▶ _Texte de la page_
● ● ● ● ●

‘’La peinture sous-verre est essentiellement narrative’’
Elle a tourné le dos à l’enseignement de la littérature, mais elle n’a jamais cessé de transmettre sa passion et ses connaissances artistiques. La plasticienne Anta Germaine Gaye anime l'atelier ‘’Fer et Verre’’. Diplômée de l'École normale supérieure d'éducation artistique de Dakar, elle est surtout connue pour sa pratique artistique qui englobe notamment la peinture sous-verre. Dans le cadre d’un atelier organisé par le Goethe-Institut, en partenariat avec le Pénc 1.9, cette grande dame, qui a enseigné l’éducation artistique, s’est confiée à ‘’EnQuête’’.
Parlez-nous de votre atelier ‘’Fer et verre’’…
J’ai enseigné jusqu’à ma retraite, dans la Fonction publique, l’art et plus particulièrement l’éducation artistique, ce qui n’est pas tout à fait de l’art, mais plutôt une activité d’éveil des jeunes à l’art. Et l’atelier ‘’Fer et Verre’’ que je dirige est un atelier de partage et d’échange, donc de rencontres. Je dispense des formations et je reçois également des gens avec des talents divers.

● ● ● ● ●

▶ _Données fournies_
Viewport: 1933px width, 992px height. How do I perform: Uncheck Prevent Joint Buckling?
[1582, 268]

● ● ● ● ●

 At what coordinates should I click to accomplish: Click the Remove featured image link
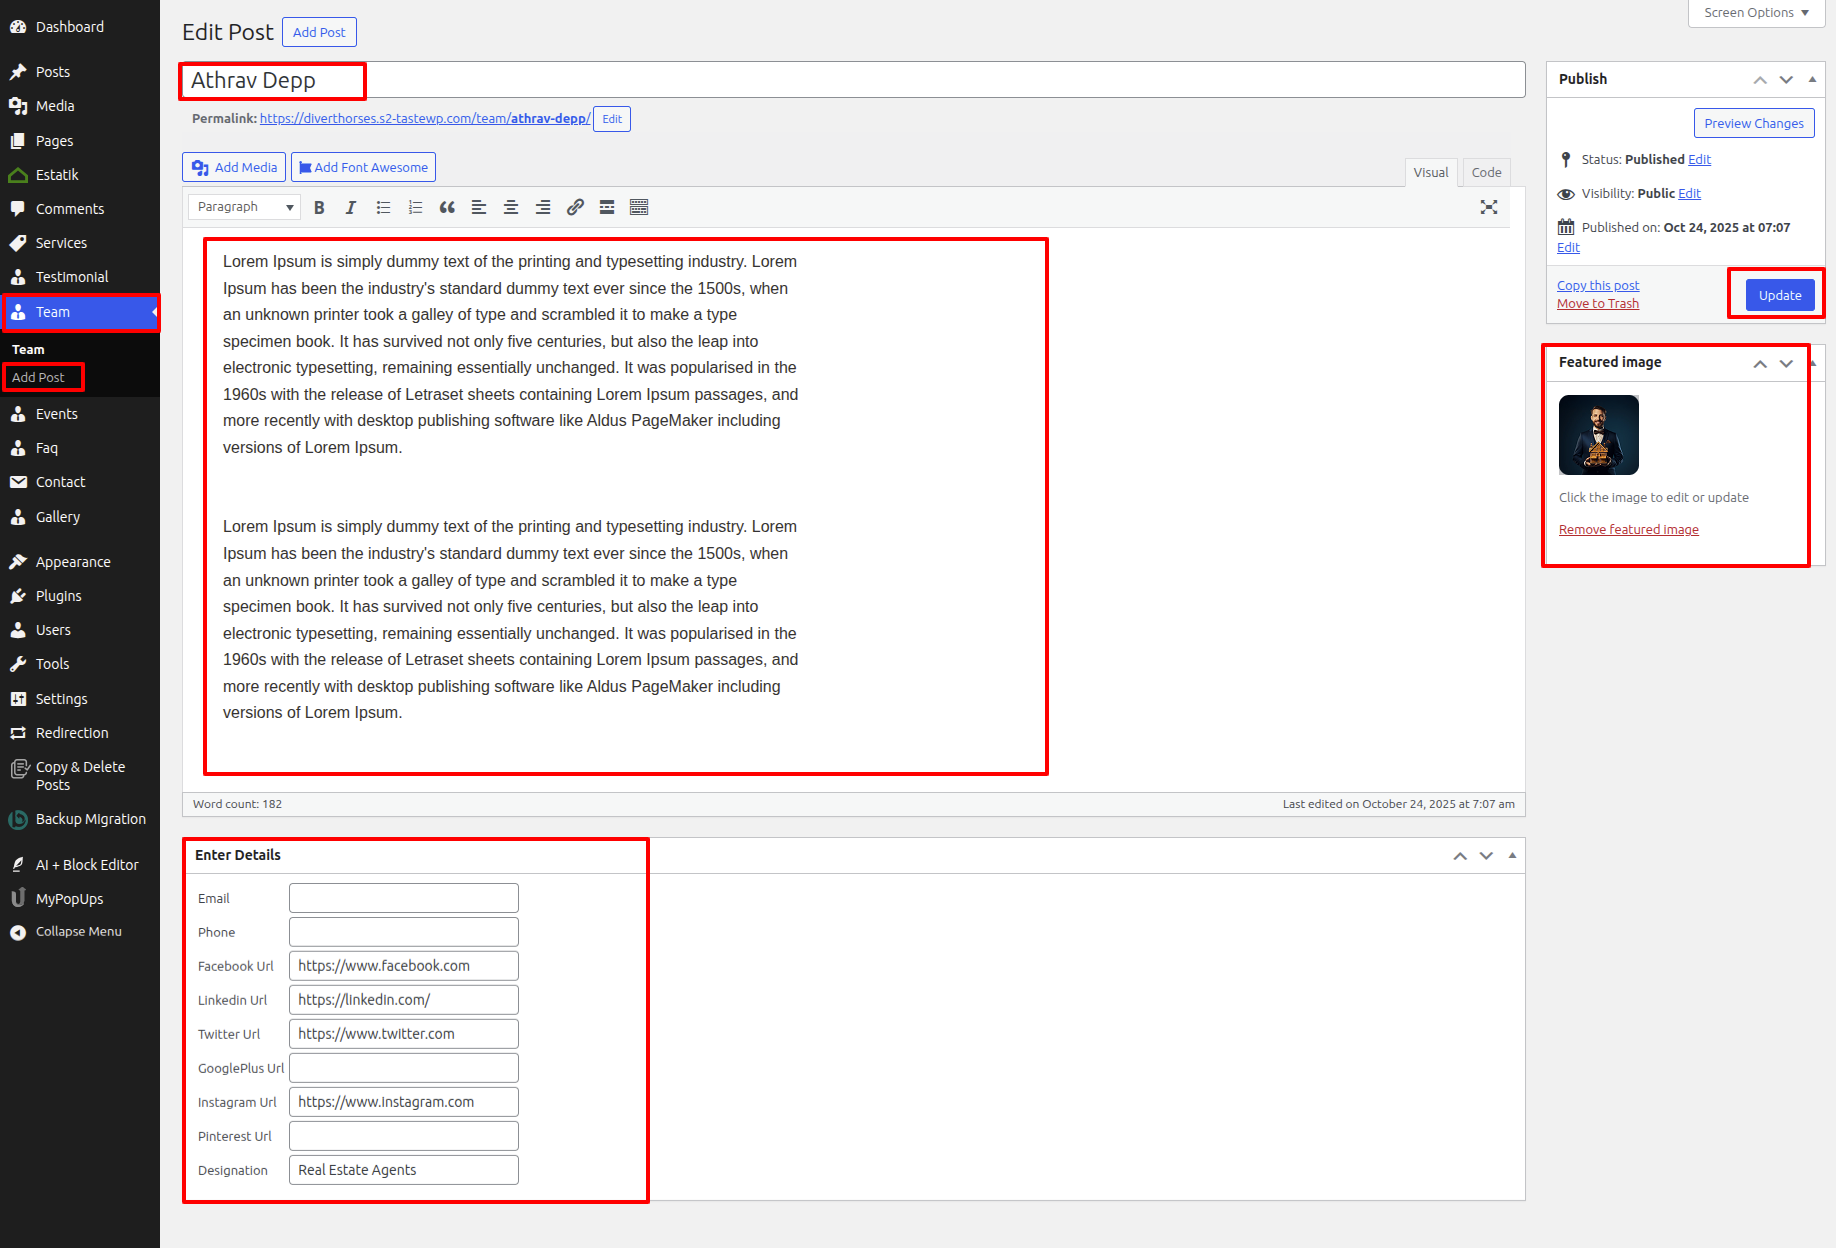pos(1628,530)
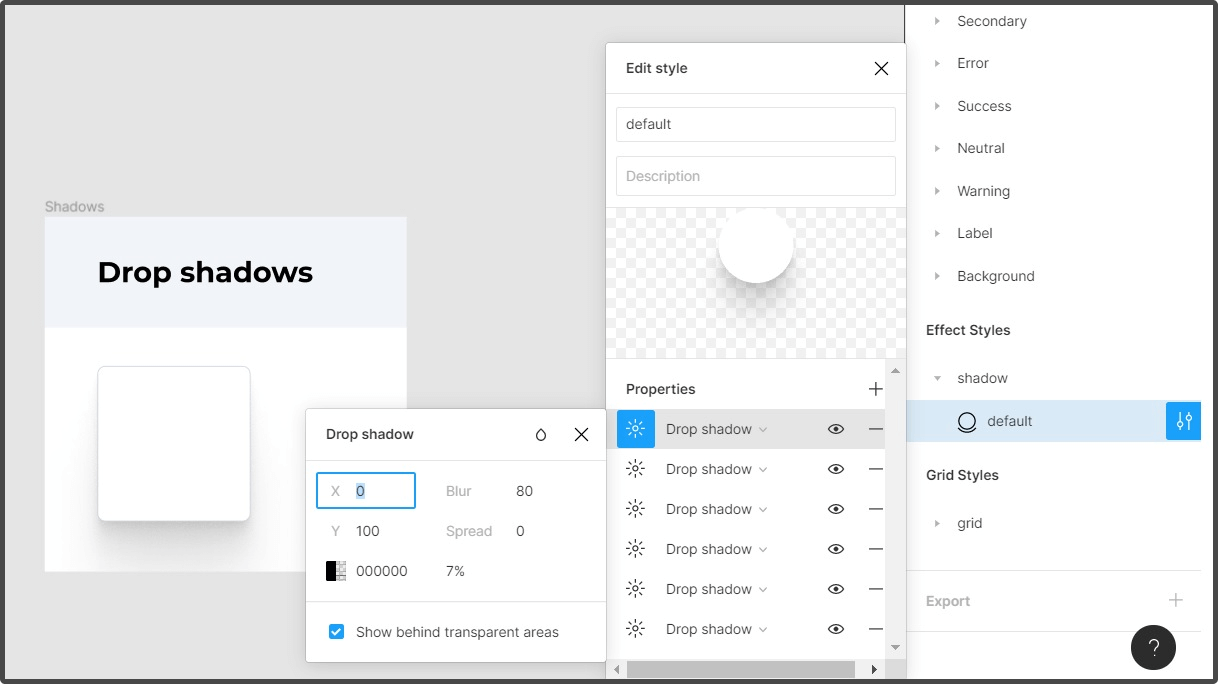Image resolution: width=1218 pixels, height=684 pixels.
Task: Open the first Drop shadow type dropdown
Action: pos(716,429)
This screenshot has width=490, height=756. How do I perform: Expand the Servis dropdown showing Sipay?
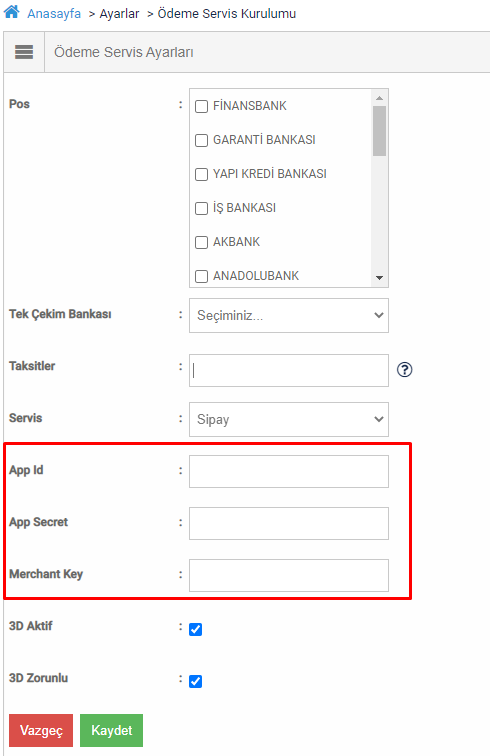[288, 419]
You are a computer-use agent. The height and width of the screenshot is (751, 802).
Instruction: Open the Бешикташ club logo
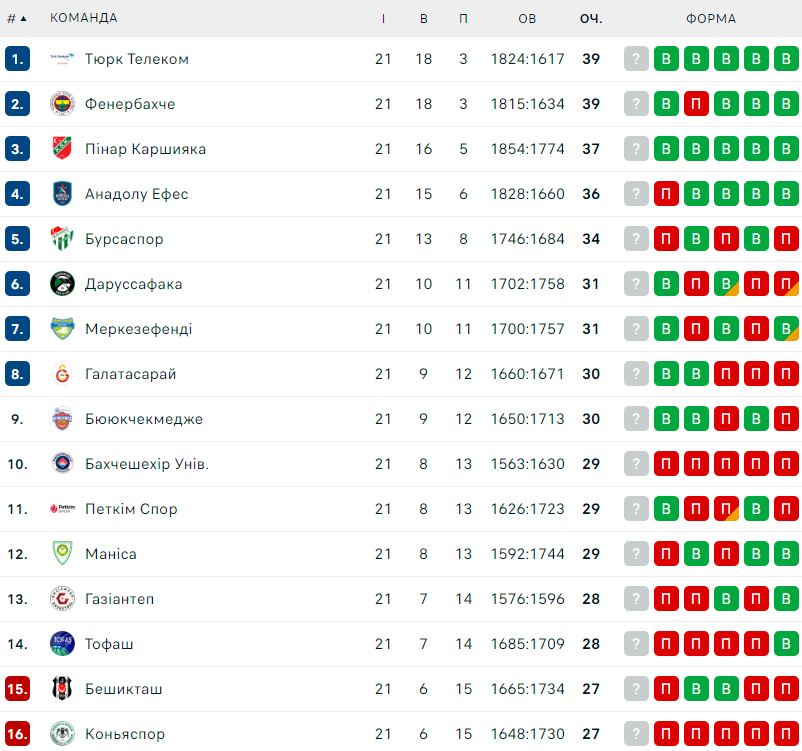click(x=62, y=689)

● ● ● ● ●

▶ _Consigne_
Reproduisez intégralement et à l'identique le texte sur la peinture sous-verre.

▶ _Solution ci-dessous_
‘’La peinture sous-verre est essentiellement narrative’’
Elle a tourné le dos à l’enseignement de la littérature, mais elle n’a jamais cessé de transmettre sa passion et ses connaissances artistiques. La plasticienne Anta Germaine Gaye anime l'atelier ‘’Fer et Verre’’. Diplômée de l'École normale supérieure d'éducation artistique de Dakar, elle est surtout connue pour sa pratique artistique qui englobe notamment la peinture sous-verre. Dans le cadre d’un atelier organisé par le Goethe-Institut, en partenariat avec le Pénc 1.9, cette grande dame, qui a enseigné l’éducation artistique, s’est confiée à ‘’EnQuête’’.
Parlez-nous de votre atelier ‘’Fer et verre’’…
J’ai enseigné jusqu’à ma retraite, dans la Fonction publique, l’art et plus particulièrement l’éducation artistique, ce qui n’est pas tout à fait de l’art, mais plutôt une activité d’éveil des jeunes à l’art. Et l’atelier ‘’Fer et Verre’’ que je dirige est un atelier de partage et d’échange, donc de rencontres. Je dispense des formations et je reçois également des gens avec des talents divers.